** EXERCISE **
Directions for the data below: repeat exactly the lines from the one with "ちいさいミシマ社 (903, 799)" through the one with "Privacy Policy (273, 2541)", both included, and omit all pictures.

---*---

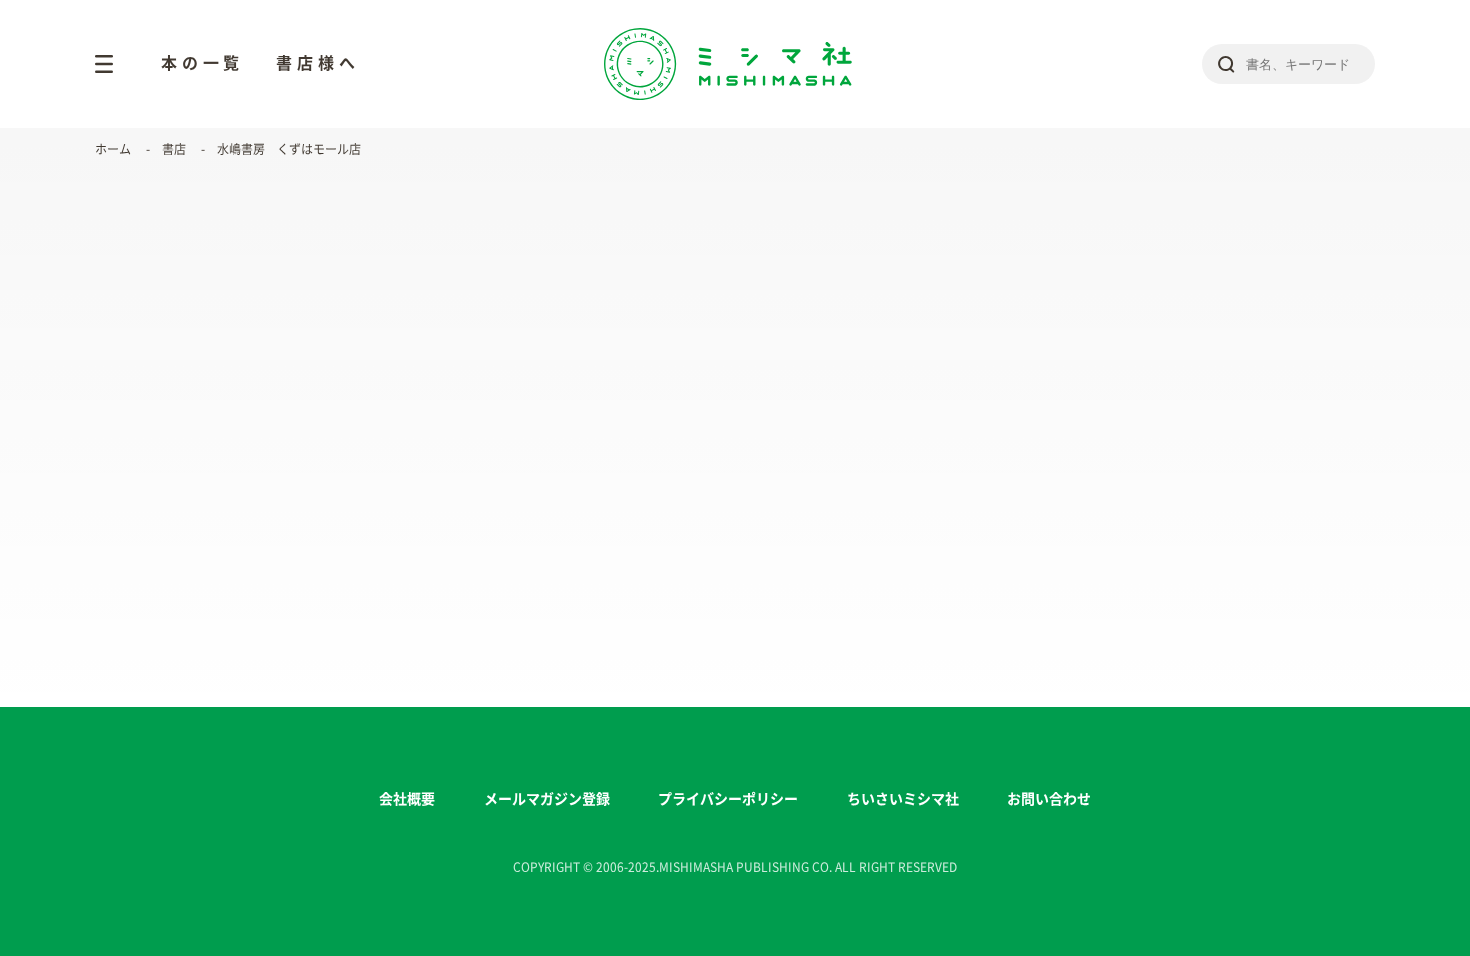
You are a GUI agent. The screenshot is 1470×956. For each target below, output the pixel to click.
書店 (174, 149)
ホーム (113, 149)
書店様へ (317, 63)
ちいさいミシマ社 (903, 799)
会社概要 (407, 799)
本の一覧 (202, 63)
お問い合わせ (1049, 799)
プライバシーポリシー (728, 799)
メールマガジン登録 (547, 799)
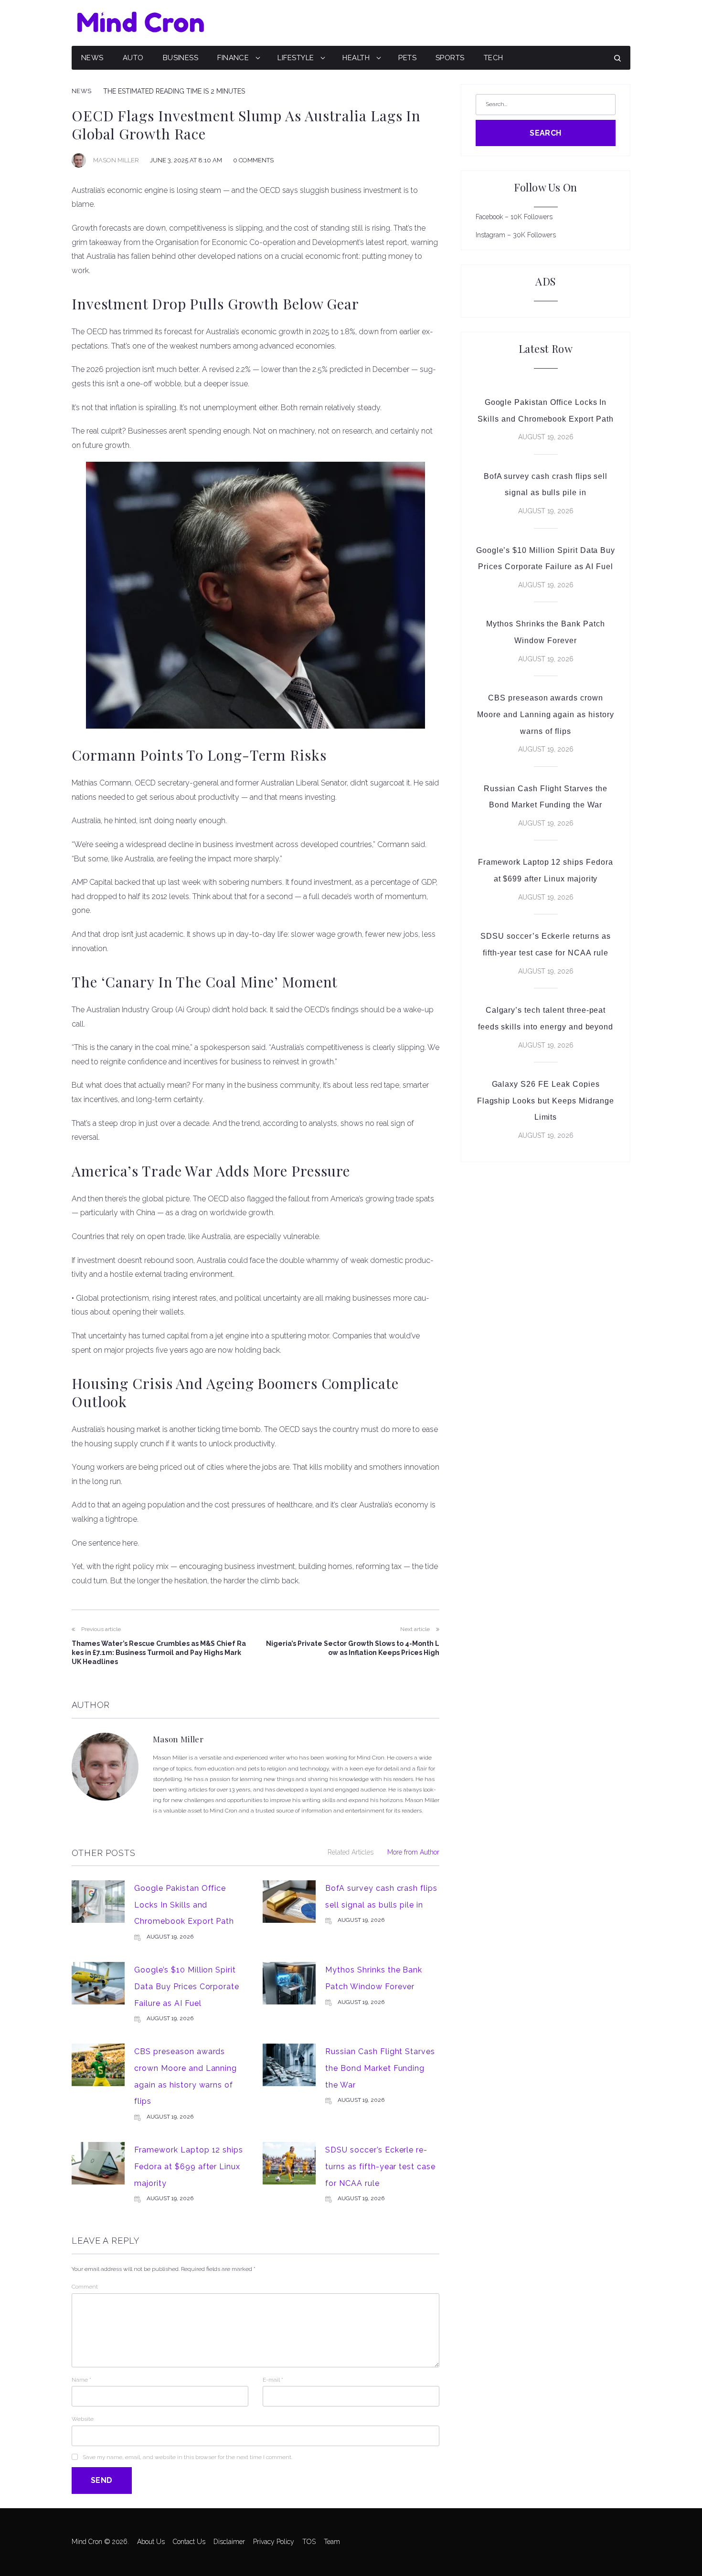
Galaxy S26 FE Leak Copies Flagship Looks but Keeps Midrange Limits (546, 1100)
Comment (85, 2286)
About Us (151, 2541)
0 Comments (253, 160)
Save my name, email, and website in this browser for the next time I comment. (187, 2457)
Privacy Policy (273, 2541)
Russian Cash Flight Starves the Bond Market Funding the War (380, 2068)
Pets (407, 57)
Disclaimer (229, 2541)
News (92, 57)
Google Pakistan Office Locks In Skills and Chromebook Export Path (184, 1905)
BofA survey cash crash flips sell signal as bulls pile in (546, 484)
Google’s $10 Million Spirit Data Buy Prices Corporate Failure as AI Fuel (186, 1986)
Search (546, 133)
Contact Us (189, 2541)
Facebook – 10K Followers (514, 217)
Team (332, 2541)
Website (83, 2419)
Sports (450, 57)
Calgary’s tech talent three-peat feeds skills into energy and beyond (546, 1018)
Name (81, 2379)
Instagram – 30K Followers (516, 235)
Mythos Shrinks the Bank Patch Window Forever (545, 632)
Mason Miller (116, 160)
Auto (133, 57)
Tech (493, 57)
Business (181, 57)
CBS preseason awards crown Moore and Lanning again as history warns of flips (545, 714)
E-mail (273, 2379)
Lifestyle (295, 57)
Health (356, 57)
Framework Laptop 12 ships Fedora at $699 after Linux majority (188, 2166)
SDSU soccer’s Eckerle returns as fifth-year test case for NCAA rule (380, 2166)
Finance (233, 57)
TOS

---*---

** SOLUTION FOR THIS EXERCISE **
ちいさいミシマ社 (903, 799)
会社概要 (407, 799)
本の一覧 (202, 63)
お問い合わせ (1049, 799)
プライバシーポリシー (728, 799)
メールマガジン登録 (547, 799)
Galaxy S26 FE Leak Copies Flagship Looks but Keeps Midrange Limits (546, 1100)
Comment (85, 2286)
About Us (151, 2541)
0 Comments (253, 160)
Save my name, email, and website in this browser for the next time I comment. (187, 2457)
Privacy Policy (273, 2541)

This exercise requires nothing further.